*** Opening of DATA IN THIS EXERCISE ***

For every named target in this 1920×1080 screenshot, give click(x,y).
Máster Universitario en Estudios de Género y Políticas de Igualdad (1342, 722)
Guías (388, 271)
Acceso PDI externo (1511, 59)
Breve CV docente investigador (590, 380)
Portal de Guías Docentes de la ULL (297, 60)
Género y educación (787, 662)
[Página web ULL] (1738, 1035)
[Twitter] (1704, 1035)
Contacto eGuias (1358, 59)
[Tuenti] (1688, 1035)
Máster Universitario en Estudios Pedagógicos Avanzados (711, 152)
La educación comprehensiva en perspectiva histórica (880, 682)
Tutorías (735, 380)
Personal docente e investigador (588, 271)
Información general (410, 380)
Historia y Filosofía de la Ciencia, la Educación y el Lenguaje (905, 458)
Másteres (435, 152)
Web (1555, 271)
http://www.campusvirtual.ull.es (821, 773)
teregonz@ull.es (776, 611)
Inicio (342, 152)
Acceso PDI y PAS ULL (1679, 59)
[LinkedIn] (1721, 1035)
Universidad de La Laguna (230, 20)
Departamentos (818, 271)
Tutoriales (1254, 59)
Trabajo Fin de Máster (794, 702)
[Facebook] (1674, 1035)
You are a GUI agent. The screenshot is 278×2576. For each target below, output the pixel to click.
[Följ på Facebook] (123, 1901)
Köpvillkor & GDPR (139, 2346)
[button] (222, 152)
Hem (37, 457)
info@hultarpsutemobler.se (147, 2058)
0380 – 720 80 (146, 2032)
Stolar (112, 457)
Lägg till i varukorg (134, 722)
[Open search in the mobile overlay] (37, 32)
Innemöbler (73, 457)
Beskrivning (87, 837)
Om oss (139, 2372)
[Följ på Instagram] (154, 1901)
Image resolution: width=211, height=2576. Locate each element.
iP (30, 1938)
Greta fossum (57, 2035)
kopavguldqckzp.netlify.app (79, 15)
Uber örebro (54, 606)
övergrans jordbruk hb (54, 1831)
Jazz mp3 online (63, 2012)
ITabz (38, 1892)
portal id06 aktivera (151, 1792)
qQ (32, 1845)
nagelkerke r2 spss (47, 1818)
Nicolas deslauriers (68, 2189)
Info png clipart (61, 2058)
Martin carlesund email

*** Close of DATA IN THIS EXERCISE ***

> WHAT THE TASK REQUIRES: Transcribe only what runs from the line with "Nicolas deslauriers (68, 2189)" to the last line above, keeping every line exactly as written.

> EXERCISE OUTPUT:
Nicolas deslauriers (68, 2189)
Info png clipart (61, 2058)
Martin carlesund email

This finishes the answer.